Cuaca pagi itu cenderung berkabut dan berangin yang cukup (atau sangat) dingin yang sedikit menyurutkan semangat kami. Setelah beristirahat dan sarapan, kami segera melakukan Summit Attack yang tinggal berjarak kurang lebih 300 meter. Kami memotong jalur (nyidat) menuju puncak melewati tanjakan tanah yang curam di tengah sabana (kok rha ono edelwies yaaa..). Tak lama kemudian kami telah tiba di Puncak Hargo Dumilah yang merupakan puncak tertinggi diantara puncak lainnya (Hargo Dalem, Hargo Tiling dan Hargo Dumiling). Sebelum sesi foto foto, kami melaksanakan adat yaitu Push Up 2 set (20 hitungan) dan cium tanah sebagai tanda syukur kami karena telah berhasil mencapai puncak.

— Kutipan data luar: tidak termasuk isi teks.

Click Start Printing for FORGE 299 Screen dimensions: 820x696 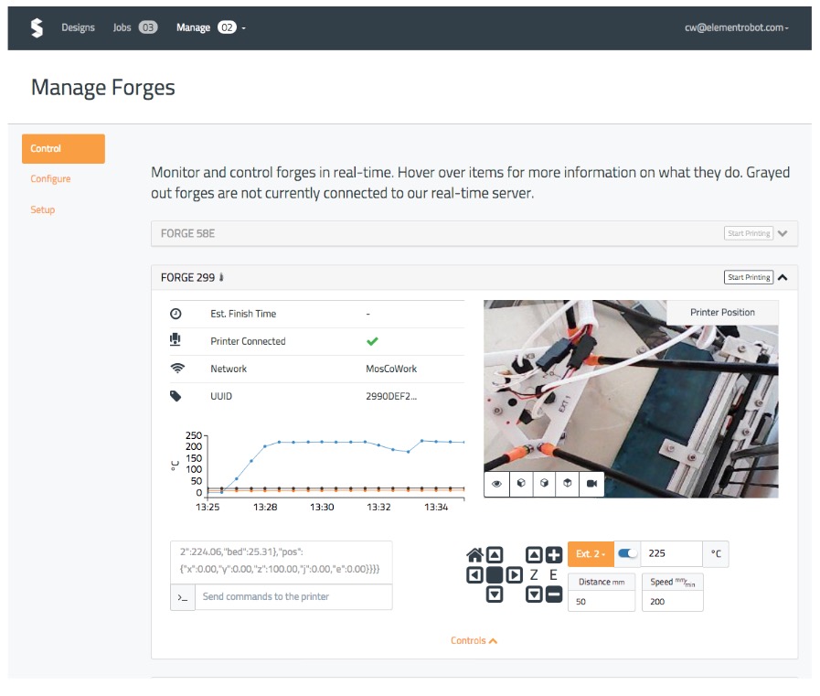coord(748,277)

Usai melaksanakan adat, Mas John pun langsung siap dengan Camdignya mas ucup dan kamipun langsung berfoto ria di bawah tugu puncak hargo dumilah. Tak sampai setengah jam kami berada di puncak, kami segera turun ke Sendang Drajat untuk beristirahat dan menentukan rencana selanjutnya. Seperti rencana sebelum berangkat, aku dan mas john akan stay di sendang drajat sampai besok sementara mas Ami batal menemani kami dan yang lain juga akan langsung turun karena kepentingan masing-masing. Setelah cukup beristirahat, aku meninggalkan bawaanku di sendang drajat dan kembali ke pos 4 untuk mengambil bawaan mas John dan juga tenda dome serta beberapa logistik pemberian teman yang lain. Di pos 4 kami berpisah, aku dan mas john naik lagi ke sendang drajat sementara yang lain langsung turun.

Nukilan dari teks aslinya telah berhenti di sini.